== DATA LISTING ==

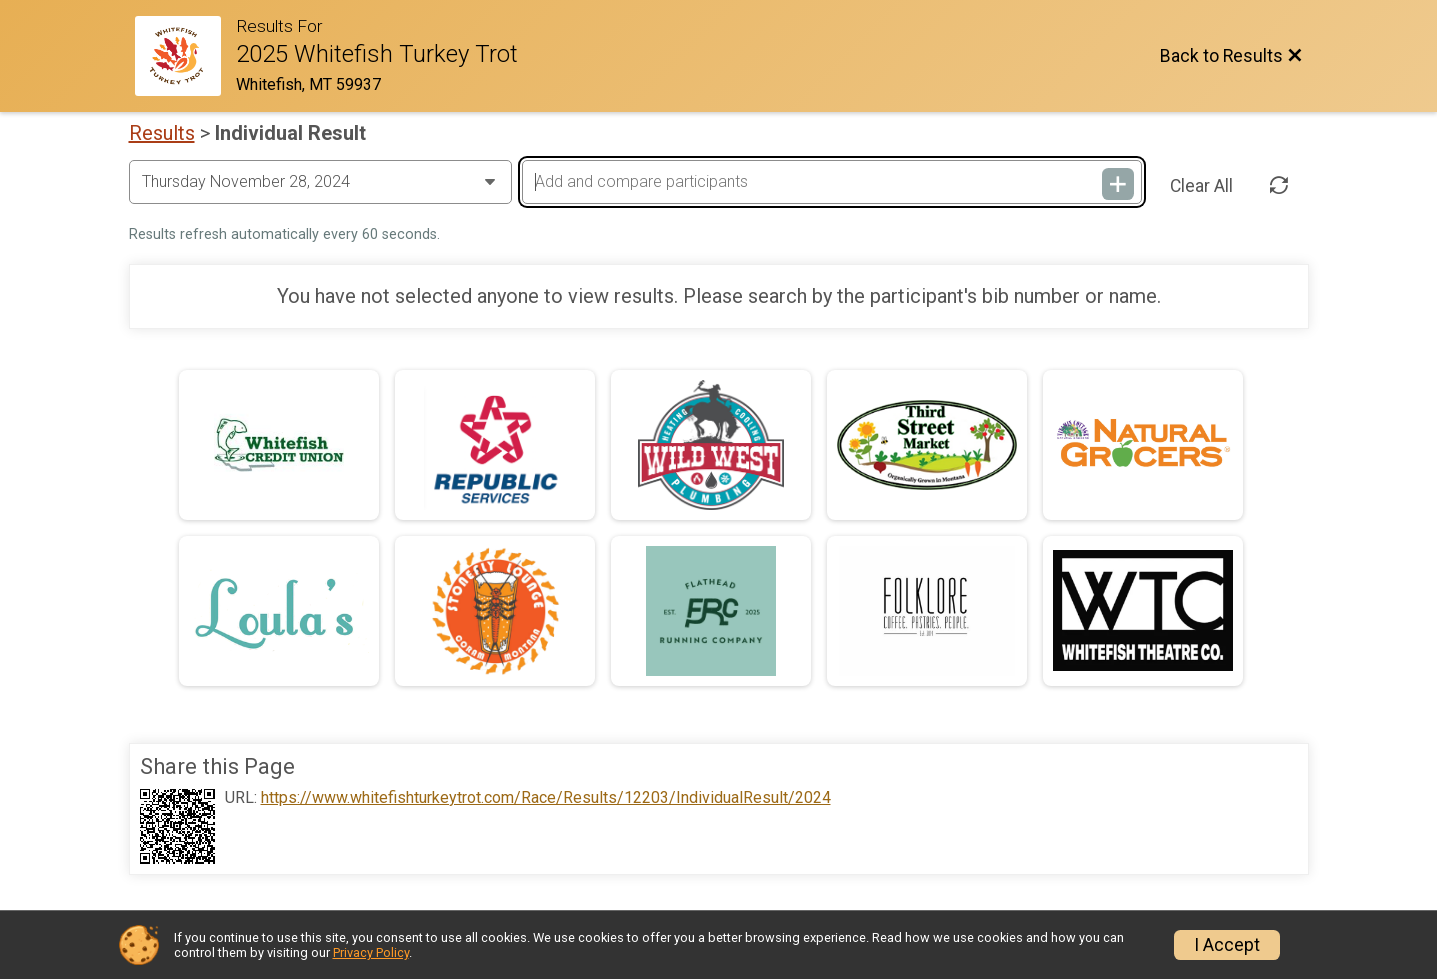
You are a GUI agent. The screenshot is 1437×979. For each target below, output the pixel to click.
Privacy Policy (371, 952)
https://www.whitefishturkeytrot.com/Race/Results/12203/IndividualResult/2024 (546, 798)
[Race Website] (186, 56)
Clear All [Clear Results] (1201, 186)
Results (162, 133)
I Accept (1227, 945)
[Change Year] (320, 182)
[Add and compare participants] (832, 182)
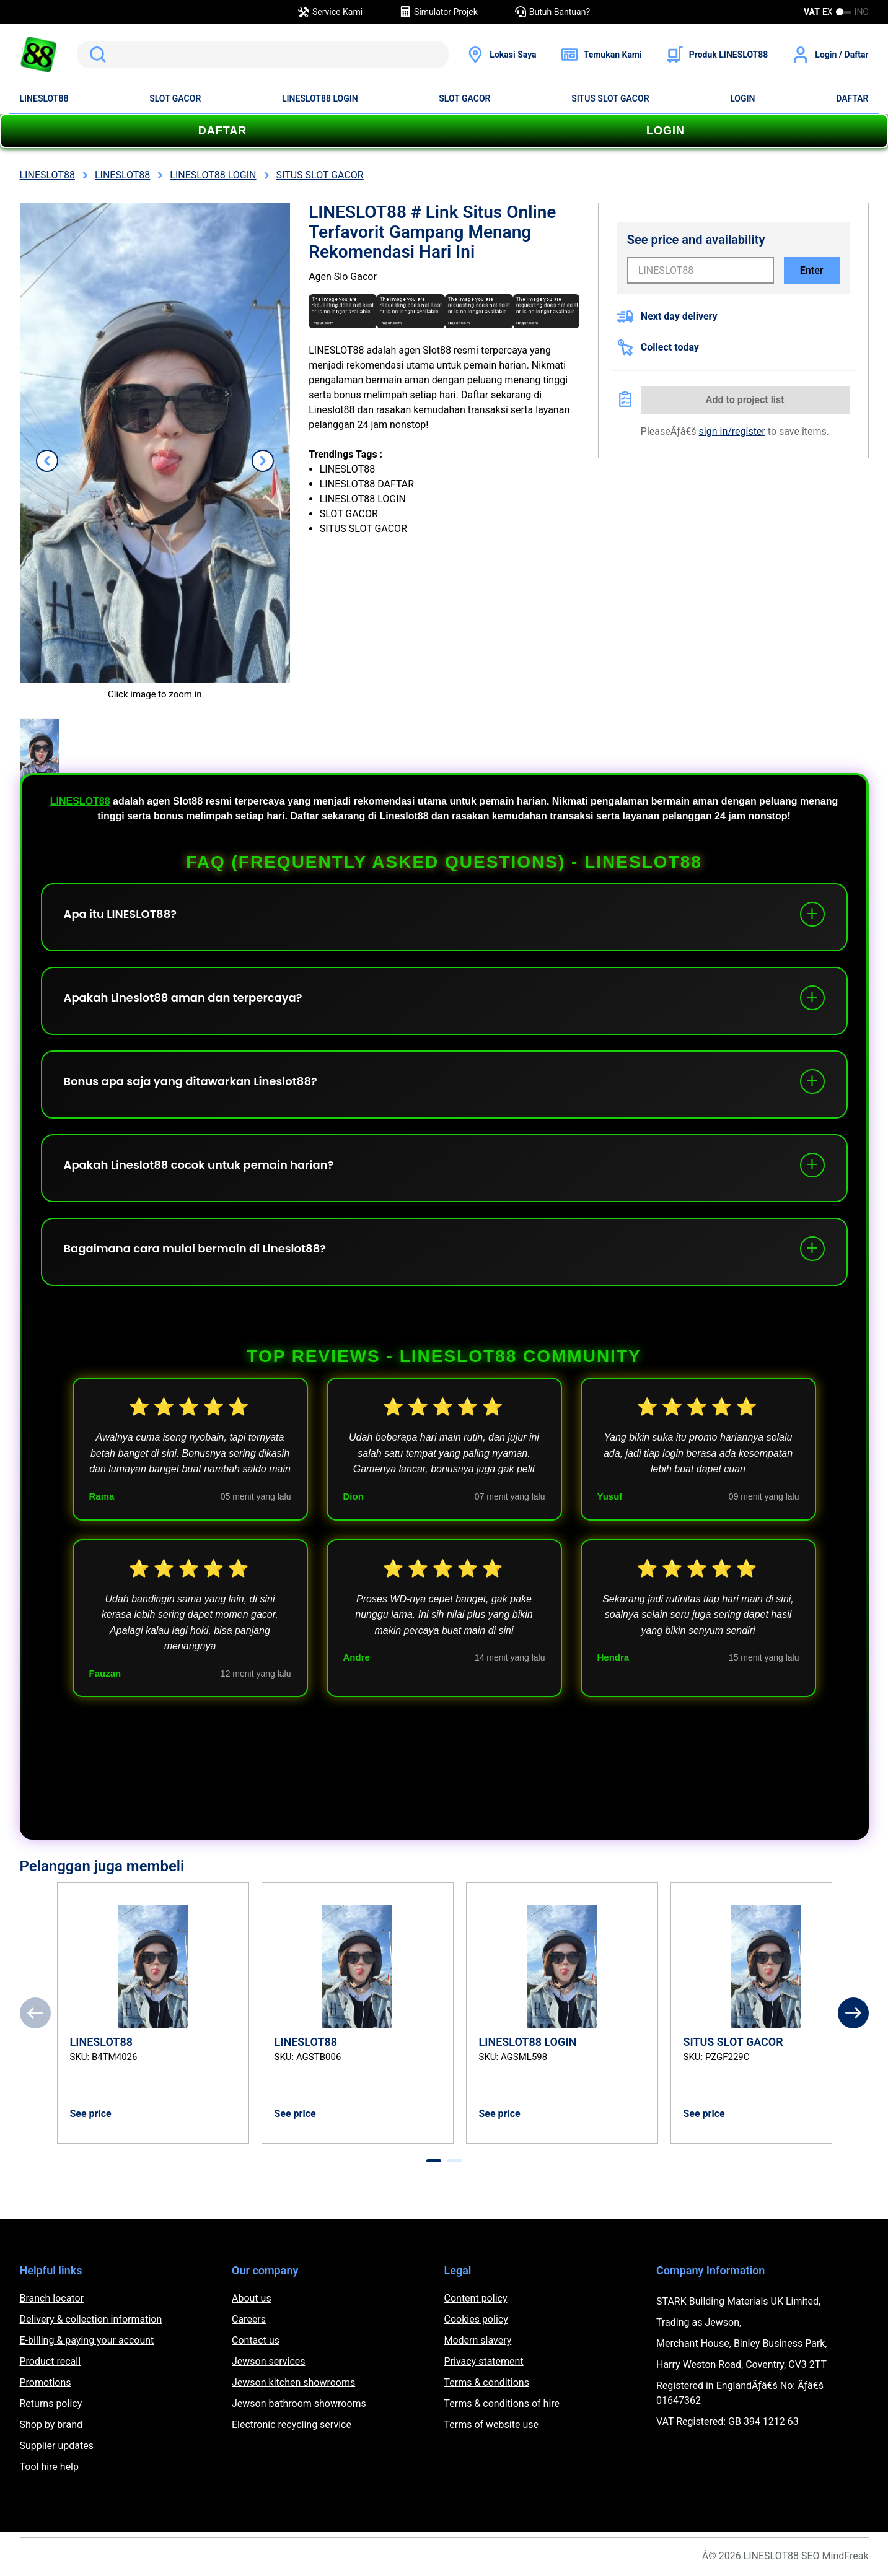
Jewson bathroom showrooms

===

• **WRITTEN INSTRUCTION**
Copy every row above word for word, leaving out the pictures.

• **RESPONSE TO THE TASK**
You are a GUI agent. The screenshot is 1437×979. For each target below, output the pixel to click.
Privacy Policy (371, 952)
https://www.whitefishturkeytrot.com/Race/Results/12203/IndividualResult/2024 (546, 798)
[Race Website] (186, 56)
Clear All [Clear Results] (1201, 186)
Results (162, 133)
I Accept (1227, 945)
[Change Year] (320, 182)
[Add and compare participants] (832, 182)
Jewson bathroom showrooms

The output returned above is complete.